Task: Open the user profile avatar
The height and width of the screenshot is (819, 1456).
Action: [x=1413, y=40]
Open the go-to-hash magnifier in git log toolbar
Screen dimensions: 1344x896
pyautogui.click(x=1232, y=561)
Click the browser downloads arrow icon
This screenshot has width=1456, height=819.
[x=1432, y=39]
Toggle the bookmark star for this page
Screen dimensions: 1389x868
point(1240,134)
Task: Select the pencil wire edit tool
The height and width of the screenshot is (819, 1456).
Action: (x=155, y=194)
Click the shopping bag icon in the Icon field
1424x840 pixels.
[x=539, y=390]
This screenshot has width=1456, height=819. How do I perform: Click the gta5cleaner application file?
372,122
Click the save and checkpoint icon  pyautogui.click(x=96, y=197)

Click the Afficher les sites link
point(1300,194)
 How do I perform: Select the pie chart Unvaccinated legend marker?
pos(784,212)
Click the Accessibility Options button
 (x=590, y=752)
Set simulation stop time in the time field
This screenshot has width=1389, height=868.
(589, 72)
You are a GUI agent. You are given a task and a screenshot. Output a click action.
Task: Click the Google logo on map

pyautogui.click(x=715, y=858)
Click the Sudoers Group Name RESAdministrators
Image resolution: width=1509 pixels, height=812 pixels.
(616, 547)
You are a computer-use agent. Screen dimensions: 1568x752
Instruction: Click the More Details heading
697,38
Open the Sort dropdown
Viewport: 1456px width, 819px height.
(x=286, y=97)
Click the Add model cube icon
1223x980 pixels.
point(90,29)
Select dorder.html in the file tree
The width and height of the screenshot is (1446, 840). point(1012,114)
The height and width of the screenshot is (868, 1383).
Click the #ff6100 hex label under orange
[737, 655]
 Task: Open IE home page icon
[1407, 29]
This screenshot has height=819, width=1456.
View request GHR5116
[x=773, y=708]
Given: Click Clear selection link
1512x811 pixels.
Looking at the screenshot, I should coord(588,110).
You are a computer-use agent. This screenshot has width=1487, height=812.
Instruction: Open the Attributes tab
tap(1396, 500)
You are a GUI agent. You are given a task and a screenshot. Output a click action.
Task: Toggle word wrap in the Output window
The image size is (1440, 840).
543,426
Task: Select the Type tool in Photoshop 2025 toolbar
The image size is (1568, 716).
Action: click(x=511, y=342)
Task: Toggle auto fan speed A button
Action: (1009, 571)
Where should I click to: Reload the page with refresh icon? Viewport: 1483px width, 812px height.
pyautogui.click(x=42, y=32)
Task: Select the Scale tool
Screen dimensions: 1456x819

· · · · ·

▸ TASK DIRECTIONS:
Word for word, print every line above.

▸ SOLUTION TO THIS TASK:
Task: Open the user profile avatar
The height and width of the screenshot is (819, 1456).
Action: [x=1413, y=40]
Open the go-to-hash magnifier in git log toolbar
Screen dimensions: 1344x896
pyautogui.click(x=1232, y=561)
Click the browser downloads arrow icon
This screenshot has width=1456, height=819.
[x=1432, y=39]
Toggle the bookmark star for this page
Screen dimensions: 1389x868
point(1240,134)
Task: Select the pencil wire edit tool
The height and width of the screenshot is (819, 1456).
Action: (x=155, y=194)
Click the shopping bag icon in the Icon field
1424x840 pixels.
[x=539, y=390]
This screenshot has width=1456, height=819. How do I perform: Click the gta5cleaner application file?
372,122
Click the save and checkpoint icon  pyautogui.click(x=96, y=197)

Click the Afficher les sites link
point(1300,194)
 How do I perform: Select the pie chart Unvaccinated legend marker?
pos(784,212)
Click the Accessibility Options button
 (x=590, y=752)
Set simulation stop time in the time field
This screenshot has width=1389, height=868.
(589, 72)
You are a GUI agent. You are given a task and a screenshot. Output a click action.
Task: Click the Google logo on map

pyautogui.click(x=715, y=858)
Click the Sudoers Group Name RESAdministrators
Image resolution: width=1509 pixels, height=812 pixels.
(616, 547)
You are a computer-use agent. Screen dimensions: 1568x752
Instruction: Click the More Details heading
697,38
Open the Sort dropdown
Viewport: 1456px width, 819px height.
(x=286, y=97)
Click the Add model cube icon
1223x980 pixels.
point(90,29)
Select dorder.html in the file tree
The width and height of the screenshot is (1446, 840). point(1012,114)
The height and width of the screenshot is (868, 1383).
Click the #ff6100 hex label under orange
[737, 655]
 Task: Open IE home page icon
[1407, 29]
This screenshot has height=819, width=1456.
View request GHR5116
[x=773, y=708]
Given: Click Clear selection link
1512x811 pixels.
Looking at the screenshot, I should coord(588,110).
You are a computer-use agent. This screenshot has width=1487, height=812.
Instruction: Open the Attributes tab
tap(1396, 500)
You are a GUI agent. You are given a task and a screenshot. Output a click action.
Task: Toggle word wrap in the Output window
The image size is (1440, 840).
543,426
Task: Select the Type tool in Photoshop 2025 toolbar
The image size is (1568, 716).
Action: click(x=511, y=342)
Task: Toggle auto fan speed A button
Action: (1009, 571)
Where should I click to: Reload the page with refresh icon? Viewport: 1483px width, 812px height.
pyautogui.click(x=42, y=32)
Task: Select the Scale tool
Screen dimensions: 1456x819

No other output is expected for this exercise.